I could sit with him for hours helping him navigate his way through tales of bugs, beasties and bears who love their mummy – doing all the appropriate comedy voices and sounding suitably enthusiastic (whilst inside I’m weeping for the merciless slaying of my valiant neurons) but he wouldn’t be taking in one single word of it.
You see, my little weasel is at his happiest pointing out road signs, graffiti tags, supermarket discount notices or the text on other children’s t-shirts and is in the precarious position of possibly being able to read before he knows how to verbalise what he’s doing.
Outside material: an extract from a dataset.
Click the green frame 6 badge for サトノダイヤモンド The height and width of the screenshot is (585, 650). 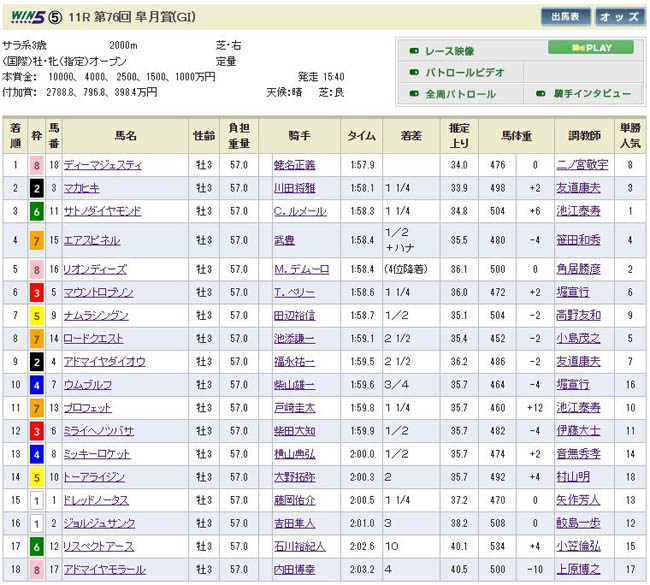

So, being that the best ideas are often born out of stress-induced necessity and I really would like him to talk rather than beat me about the knees with things and squeal, I’ve formulated a plan…
Stories sans books.
Let me explain – obviously he’s too young to sit through a rambling, Ava original so we’ve started with books he knows, the first of which happened to be The Very Hungry Caterpillar by Eric Carle (in my opinion the literary equivalent of that morose looking can of emergency tomato soup at the back of the cupboard).
For the first few days I encouraged him to engage with it on the level he felt most comfortable, for this particular example it was with a focus on counting. Oh god, so much counting…
Slowly but surely we moved away from poking the pages and into the realms of awkward amdram with some pretty cringe-worthy accompanying actions.
As of last night, come that time in the day when I’ve managed to put him in the bed but am being quite forcefully informed there’s not a merry hope in hell of him actually sleeping, I went all in and ditched the book completely.
(As an aside, despite being in possession of an eidetic memory, I have as yet only found two uses for it: 1) cramming for exams when I’ve suddenly discovered drinking my way through a term wasn’t conducive to a passing grade and 2) memorising childrens books).
What happened next was either the biggest fluke of my parenting career so far or a divine omen that I’ve struck the only ‘non-morally-reprehensible parenting technique’ gold I may ever find.
He stopped wriggling, screaming and otherwise beating up on me before smiling and joining in with the actions – absolutely delighted when the binge eating, kleptomaniac caterpillar emerged as a beautiful butterfly.
A few runs through and a bit of singing later, he was asleep.
Only time will tell if this was the exception rather than the rule and to be brutally honest I really wouldn’t put money on it sticking but for now, just for now, I’m going to revel in my minor victory.